I second not using flavor oils for candies. Some of them might be ok but even those probably have a completely different usage rate.


----------



## Arimara (Jul 26, 2016)

galaxyMLP said:


> They sell lots and lots of candy flavors at craft stores like Michaels and ac Moore! I've used them before and they do work. Just be cognizant of the flash point of some of them (mostly if you use extracts instead) because candy making gets extremely hot. I have a story where a friend ended up in the ER with a nasty burn after a candy making related flash.
> 
> I second not using flavor oils for candies. Some of them might be ok but even those probably have a completely different usage rate.



What did she use? I try to be careful when I make cream toffee caramel and even sugar wax (no wax in it). In any case, I hope it didn't scar much.


----------



## galaxyMLP (Jul 27, 2016)

We used orange extract. It was back in college with the mad scientists club. He was stirring the molten sugar mix right after adding the flavor when a spark must've gone off. I didn't really know much about flashpoint safety at the time. 

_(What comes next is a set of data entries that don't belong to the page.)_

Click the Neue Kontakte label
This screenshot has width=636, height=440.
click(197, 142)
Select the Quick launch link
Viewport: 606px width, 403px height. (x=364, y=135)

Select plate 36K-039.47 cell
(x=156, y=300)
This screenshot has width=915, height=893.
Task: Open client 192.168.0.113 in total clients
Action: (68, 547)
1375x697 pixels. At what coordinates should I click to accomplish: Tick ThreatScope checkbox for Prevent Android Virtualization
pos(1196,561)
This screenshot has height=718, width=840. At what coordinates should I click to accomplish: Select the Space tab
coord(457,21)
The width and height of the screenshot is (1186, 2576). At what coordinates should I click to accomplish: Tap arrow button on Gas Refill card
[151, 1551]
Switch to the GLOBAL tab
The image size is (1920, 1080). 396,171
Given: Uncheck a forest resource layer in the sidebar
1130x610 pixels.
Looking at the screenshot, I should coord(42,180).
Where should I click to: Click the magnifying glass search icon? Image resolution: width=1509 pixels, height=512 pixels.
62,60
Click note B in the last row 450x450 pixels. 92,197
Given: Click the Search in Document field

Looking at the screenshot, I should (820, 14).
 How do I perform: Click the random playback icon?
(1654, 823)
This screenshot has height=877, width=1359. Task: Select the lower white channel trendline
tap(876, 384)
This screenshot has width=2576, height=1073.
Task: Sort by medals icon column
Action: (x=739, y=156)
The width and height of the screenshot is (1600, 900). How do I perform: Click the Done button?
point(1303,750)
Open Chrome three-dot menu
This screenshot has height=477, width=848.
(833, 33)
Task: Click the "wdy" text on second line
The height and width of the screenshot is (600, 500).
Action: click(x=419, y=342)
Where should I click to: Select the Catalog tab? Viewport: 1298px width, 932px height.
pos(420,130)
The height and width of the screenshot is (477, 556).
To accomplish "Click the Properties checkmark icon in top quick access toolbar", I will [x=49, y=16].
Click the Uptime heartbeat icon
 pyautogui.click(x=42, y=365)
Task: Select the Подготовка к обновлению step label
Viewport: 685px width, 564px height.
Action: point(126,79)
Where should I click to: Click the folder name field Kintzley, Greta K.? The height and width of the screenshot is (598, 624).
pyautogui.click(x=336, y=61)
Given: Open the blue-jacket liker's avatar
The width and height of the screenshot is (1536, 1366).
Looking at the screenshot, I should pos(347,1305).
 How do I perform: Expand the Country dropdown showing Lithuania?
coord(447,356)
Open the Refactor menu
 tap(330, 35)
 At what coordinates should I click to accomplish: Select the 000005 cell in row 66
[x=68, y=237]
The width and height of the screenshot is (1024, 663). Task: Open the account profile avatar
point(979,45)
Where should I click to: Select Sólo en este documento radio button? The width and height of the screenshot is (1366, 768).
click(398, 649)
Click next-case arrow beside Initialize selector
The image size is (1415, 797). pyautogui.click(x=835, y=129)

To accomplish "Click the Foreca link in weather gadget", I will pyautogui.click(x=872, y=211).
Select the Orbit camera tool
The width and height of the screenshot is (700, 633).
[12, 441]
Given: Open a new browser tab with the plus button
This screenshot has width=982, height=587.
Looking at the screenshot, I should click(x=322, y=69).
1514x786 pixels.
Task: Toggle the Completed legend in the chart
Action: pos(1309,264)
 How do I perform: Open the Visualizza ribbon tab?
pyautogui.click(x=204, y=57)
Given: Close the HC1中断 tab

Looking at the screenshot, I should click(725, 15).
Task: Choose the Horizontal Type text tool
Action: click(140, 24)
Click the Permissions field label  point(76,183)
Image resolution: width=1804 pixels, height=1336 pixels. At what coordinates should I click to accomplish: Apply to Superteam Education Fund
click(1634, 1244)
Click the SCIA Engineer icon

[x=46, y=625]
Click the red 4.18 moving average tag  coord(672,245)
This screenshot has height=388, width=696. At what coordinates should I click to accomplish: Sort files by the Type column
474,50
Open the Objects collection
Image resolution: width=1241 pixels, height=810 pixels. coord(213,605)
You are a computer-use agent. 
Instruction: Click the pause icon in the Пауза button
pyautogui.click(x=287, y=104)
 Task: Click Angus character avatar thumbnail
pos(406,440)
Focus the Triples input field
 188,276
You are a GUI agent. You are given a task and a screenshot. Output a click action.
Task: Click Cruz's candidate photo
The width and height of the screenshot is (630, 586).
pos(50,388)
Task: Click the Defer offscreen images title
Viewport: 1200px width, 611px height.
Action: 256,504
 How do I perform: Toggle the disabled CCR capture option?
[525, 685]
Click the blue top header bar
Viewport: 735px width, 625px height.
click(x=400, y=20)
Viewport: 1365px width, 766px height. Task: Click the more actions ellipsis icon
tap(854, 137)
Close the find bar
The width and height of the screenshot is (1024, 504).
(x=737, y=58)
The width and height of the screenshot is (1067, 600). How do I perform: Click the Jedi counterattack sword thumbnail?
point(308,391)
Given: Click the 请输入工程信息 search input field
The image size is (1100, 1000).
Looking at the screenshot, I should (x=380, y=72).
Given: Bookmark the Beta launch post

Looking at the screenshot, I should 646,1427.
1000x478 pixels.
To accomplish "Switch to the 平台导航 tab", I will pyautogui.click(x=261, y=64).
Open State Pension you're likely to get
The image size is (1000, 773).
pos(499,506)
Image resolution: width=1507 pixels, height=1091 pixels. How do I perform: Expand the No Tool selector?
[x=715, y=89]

A very large flame grew over the pot and under his arm in an instant. At first it didn't look so bad, just some singed arm hairs and redness, but after an hour I realized it needed some professional attention. It happened in my apartment so I felt responsible. I was in the ER with him till almost 4 am (it happened at like 8 pm). He stuck around the club at first but then he stopped coming; he was a history major after all! He wasn't a close friend, but I saw him about 2 years later and he showed me the burn was completely healed and scar free! I was very happy to see that. 

I have pictures of the burn backed up from my old phone if anyone really wants to see it. I'd have to dig it up! 

Funny enough, this was with the same club that got me into soap. We (they) did a lot of stupid things. After the burn incident I tried to be the voice of reason when someone had a "great idea!"


----------



## BattleGnome (Jul 27, 2016)

galaxyMLP said:


> They sell lots and lots of candy flavors at craft stores like Michaels and ac Moore!.



I've got some of the Luann flavor oils but I was half hoping I could use my bacon flavor oil (or whatever other flavor I might have). 

I currently don't intend to make sugar candy (it's on the maybe someday list). I found a peppermint patty recipe that I'm going to play with on my next day off.


----------



## Arimara (Jul 27, 2016)

galaxyMLP said:


> We used orange extract. It was back in college with the mad scientists club. He was stirring the molten sugar mix right after adding the flavor when a spark must've gone off. I didn't really know much about flashpoint safety at the time.
> 
> A very large flame grew over the pot and under his arm in an instant. At first it didn't look so bad, just some singed arm hairs and redness, but after an hour I realized it needed some professional attention. It happened in my apartment so I felt responsible. I was in the ER with him till almost 4 am (it happened at like 8 pm). He stuck around the club at first but then he stopped coming; he was a history major after all! He wasn't a close friend, but I saw him about 2 years later and he showed me the burn was completely healed and scar free! I was very happy to see that.
> 
> ...



Wow. I'm a little speechless. I'm glad he doesn't have a scar.


----------